■ Work instructions:
Can you copy out every one of the records below, character for character, without changing anything?

■ Information provided:
* * * * *
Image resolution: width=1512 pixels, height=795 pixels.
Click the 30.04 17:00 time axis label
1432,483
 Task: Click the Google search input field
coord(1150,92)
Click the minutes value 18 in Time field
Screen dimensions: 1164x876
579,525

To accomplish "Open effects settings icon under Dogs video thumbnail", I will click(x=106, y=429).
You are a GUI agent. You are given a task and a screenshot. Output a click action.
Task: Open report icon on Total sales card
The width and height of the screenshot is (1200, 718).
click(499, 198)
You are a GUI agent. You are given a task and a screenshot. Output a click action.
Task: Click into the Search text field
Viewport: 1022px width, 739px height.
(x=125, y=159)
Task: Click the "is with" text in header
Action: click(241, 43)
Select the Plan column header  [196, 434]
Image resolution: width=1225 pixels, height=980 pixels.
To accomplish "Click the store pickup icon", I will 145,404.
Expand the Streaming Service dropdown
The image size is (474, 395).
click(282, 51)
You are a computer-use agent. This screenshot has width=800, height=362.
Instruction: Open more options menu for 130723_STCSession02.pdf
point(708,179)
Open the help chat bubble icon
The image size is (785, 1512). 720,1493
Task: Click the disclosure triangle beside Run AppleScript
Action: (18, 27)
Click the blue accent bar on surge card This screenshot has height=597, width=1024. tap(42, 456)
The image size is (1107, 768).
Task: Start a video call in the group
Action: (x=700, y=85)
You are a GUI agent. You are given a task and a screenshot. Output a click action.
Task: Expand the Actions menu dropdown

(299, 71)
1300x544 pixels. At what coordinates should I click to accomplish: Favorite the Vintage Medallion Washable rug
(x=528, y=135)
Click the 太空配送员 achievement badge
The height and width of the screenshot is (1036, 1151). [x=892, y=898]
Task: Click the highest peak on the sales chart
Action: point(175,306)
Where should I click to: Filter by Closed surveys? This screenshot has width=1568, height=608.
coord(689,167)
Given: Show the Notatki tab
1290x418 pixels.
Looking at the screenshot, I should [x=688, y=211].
* * * * *
■ Answer to the exercise:
Image resolution: width=1512 pixels, height=795 pixels.
Click the 30.04 17:00 time axis label
1432,483
 Task: Click the Google search input field
coord(1150,92)
Click the minutes value 18 in Time field
Screen dimensions: 1164x876
579,525

To accomplish "Open effects settings icon under Dogs video thumbnail", I will click(x=106, y=429).
You are a GUI agent. You are given a task and a screenshot. Output a click action.
Task: Open report icon on Total sales card
The width and height of the screenshot is (1200, 718).
click(499, 198)
You are a GUI agent. You are given a task and a screenshot. Output a click action.
Task: Click into the Search text field
Viewport: 1022px width, 739px height.
(x=125, y=159)
Task: Click the "is with" text in header
Action: click(241, 43)
Select the Plan column header  [196, 434]
Image resolution: width=1225 pixels, height=980 pixels.
To accomplish "Click the store pickup icon", I will 145,404.
Expand the Streaming Service dropdown
The image size is (474, 395).
click(282, 51)
You are a computer-use agent. This screenshot has width=800, height=362.
Instruction: Open more options menu for 130723_STCSession02.pdf
point(708,179)
Open the help chat bubble icon
The image size is (785, 1512). 720,1493
Task: Click the disclosure triangle beside Run AppleScript
Action: (18, 27)
Click the blue accent bar on surge card This screenshot has height=597, width=1024. tap(42, 456)
The image size is (1107, 768).
Task: Start a video call in the group
Action: (x=700, y=85)
You are a GUI agent. You are given a task and a screenshot. Output a click action.
Task: Expand the Actions menu dropdown

(299, 71)
1300x544 pixels. At what coordinates should I click to accomplish: Favorite the Vintage Medallion Washable rug
(x=528, y=135)
Click the 太空配送员 achievement badge
The height and width of the screenshot is (1036, 1151). [x=892, y=898]
Task: Click the highest peak on the sales chart
Action: point(175,306)
Where should I click to: Filter by Closed surveys? This screenshot has width=1568, height=608.
coord(689,167)
Given: Show the Notatki tab
1290x418 pixels.
Looking at the screenshot, I should [x=688, y=211].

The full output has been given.